The only reason he has grounds to send C&D letters to Apple is because he holds copyright over his contributions to VLC. The other developers don't give a shit that the Apple-distributed binaries aren't redistributable by default, given that the iOS port is still fully open source and is trivially redistributable/compilable on jailbroken devices.



I have trouble believing an entire project is using the GPL yet almost nobody cares whether most users are getting stuck with unmodifiable binaries. And what about reused libraries? I don't believe I have any code in VLC, but if I did I'd be livid if they decided it'd be okay to contribute it to Apple's dystopian nightmare against my express wishes.
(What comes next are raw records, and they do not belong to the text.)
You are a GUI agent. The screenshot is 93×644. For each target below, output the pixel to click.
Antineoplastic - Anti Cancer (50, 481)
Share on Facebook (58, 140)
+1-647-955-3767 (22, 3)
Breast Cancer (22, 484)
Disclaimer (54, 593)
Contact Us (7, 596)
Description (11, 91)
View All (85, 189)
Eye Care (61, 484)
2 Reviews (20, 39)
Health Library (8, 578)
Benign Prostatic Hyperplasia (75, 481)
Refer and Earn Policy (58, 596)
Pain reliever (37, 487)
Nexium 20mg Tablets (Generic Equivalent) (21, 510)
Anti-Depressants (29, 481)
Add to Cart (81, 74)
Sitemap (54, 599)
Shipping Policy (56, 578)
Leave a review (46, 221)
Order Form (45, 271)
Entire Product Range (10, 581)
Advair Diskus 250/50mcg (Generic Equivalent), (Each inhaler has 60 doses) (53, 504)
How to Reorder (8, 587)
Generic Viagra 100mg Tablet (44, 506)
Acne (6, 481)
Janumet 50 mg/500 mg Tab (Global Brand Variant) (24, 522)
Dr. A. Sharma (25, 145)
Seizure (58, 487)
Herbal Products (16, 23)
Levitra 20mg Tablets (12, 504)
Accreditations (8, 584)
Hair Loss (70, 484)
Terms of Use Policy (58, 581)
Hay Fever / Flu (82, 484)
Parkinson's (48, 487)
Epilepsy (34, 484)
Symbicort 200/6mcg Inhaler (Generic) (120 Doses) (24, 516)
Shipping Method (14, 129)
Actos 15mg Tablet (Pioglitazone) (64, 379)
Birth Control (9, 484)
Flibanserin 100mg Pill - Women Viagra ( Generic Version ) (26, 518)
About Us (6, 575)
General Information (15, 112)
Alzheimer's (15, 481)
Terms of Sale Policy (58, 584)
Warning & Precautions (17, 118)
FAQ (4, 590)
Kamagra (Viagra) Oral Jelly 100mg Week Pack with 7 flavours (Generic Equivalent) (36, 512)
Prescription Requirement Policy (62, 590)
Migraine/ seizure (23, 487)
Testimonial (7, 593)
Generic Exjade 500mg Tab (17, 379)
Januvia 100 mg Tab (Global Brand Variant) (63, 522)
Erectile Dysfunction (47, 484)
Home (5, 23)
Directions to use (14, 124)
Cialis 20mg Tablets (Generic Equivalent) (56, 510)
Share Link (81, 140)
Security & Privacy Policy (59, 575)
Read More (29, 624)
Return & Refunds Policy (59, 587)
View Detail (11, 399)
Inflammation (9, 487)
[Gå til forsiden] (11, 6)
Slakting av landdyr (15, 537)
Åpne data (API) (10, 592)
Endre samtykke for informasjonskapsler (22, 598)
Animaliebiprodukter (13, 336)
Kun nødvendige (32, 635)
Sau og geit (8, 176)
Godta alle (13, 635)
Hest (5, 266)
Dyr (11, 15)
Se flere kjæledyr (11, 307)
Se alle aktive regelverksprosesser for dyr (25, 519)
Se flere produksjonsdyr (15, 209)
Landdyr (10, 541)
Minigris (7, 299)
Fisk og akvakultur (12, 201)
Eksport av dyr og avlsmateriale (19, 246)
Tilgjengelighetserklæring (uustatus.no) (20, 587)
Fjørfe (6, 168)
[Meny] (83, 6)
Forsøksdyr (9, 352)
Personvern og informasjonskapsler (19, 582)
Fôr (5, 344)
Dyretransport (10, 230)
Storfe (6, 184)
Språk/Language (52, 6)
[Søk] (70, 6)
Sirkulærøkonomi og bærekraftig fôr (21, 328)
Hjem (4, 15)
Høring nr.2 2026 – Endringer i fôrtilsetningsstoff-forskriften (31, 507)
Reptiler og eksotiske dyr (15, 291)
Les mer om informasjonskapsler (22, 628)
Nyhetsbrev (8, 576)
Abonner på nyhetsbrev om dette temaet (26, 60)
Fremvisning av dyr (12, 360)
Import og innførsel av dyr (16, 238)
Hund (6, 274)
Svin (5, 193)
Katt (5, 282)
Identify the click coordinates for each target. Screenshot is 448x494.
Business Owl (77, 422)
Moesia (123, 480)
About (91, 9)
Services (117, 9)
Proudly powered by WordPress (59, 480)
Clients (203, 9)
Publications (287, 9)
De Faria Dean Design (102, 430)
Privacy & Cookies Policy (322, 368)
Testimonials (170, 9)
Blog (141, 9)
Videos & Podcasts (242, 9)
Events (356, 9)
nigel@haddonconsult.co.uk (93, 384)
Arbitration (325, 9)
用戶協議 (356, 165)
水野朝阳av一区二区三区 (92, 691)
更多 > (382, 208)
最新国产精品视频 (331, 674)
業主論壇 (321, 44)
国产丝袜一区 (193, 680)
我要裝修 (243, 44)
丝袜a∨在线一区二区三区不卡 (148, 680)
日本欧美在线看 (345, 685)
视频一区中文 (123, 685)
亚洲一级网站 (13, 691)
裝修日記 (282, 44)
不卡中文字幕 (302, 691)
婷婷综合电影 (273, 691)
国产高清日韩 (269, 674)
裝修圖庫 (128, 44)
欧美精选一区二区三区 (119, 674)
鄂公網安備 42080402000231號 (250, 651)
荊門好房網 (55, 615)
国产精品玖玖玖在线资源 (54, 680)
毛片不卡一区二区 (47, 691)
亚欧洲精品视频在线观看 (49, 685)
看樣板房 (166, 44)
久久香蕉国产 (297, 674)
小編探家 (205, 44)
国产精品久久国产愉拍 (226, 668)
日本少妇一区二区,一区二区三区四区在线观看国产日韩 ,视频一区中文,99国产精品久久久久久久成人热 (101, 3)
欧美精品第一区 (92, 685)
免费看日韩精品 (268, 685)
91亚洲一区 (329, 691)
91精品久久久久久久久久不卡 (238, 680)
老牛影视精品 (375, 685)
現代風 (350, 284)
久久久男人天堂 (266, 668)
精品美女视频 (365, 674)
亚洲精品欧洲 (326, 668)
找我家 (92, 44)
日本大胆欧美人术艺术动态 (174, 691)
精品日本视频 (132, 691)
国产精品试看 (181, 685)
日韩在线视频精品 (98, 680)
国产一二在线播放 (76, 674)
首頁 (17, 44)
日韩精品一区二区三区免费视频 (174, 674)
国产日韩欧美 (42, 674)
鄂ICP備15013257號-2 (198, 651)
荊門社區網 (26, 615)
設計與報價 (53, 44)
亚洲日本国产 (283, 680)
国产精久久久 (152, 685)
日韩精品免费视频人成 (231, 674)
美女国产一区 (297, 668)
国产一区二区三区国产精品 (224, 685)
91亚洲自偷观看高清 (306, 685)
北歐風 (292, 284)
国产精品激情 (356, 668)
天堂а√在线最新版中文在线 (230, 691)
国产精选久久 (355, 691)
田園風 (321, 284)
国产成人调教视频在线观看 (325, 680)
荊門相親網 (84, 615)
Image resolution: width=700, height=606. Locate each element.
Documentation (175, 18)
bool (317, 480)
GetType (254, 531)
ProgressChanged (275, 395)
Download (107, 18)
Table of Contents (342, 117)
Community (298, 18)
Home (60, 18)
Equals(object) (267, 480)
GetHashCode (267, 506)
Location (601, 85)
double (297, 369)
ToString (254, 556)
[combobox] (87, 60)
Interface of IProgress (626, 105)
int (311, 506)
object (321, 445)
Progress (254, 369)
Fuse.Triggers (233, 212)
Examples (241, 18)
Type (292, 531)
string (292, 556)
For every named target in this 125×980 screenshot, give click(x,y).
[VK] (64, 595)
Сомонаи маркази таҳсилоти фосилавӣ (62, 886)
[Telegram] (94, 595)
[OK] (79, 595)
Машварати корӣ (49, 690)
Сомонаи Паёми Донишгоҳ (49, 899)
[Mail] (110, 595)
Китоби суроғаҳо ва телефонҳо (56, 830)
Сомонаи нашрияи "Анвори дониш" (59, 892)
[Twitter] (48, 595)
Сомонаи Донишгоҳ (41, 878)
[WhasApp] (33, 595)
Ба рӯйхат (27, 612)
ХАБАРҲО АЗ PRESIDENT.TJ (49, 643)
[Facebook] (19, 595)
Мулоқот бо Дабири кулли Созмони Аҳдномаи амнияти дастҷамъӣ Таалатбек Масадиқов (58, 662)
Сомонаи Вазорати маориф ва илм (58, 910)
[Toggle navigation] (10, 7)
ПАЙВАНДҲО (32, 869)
> I have trouble believing an entire project is using the GPL yet almost nobody cares whether most users are getting stuck with unmodifiable binaries.

If a project is initially started under the GPL, it's stuck that way forever even if they get all-new developers after a while who don't care. If a project is started by someone new to the area, the FSF and supporters are vocal enough that there's a decent chance they'll pick the GPL by default without really considering it. If a project links to a GPL library, there's a decent chance they'll bow to pressure of the FSF's overbroad redefinition of "derivative work" and (re-)license their project as GPL regardless of their own preferences.

It's all quite self-reinforcing and doesn't require reasoned intent from any of the participants.


I agree that it sounds more like one developer trying to pee in the porridge pot than a genuine licence problem.

For all the people screaming about how GPL forces X, Y and Z, there is a really simple solution that has been tried and proven to work before:

just DUAL LICENCE

A dual licence allows you to work inside the GPL walled garden, and also outside of it in the real world. You can literally have the best of both worlds. It preserves maximum freedoms for the users.

What it doesn't do is advance the agenda of the GPL, which is to create a self contained and self sufficient ecosystem consisting solely of the GPL. So when dual licencing you can say, well, we're not at that utopian programmer's paradise yet, so it doesn't matter, but the less commitment people have to a strong GPL, the longer it will take to reach that ideal world.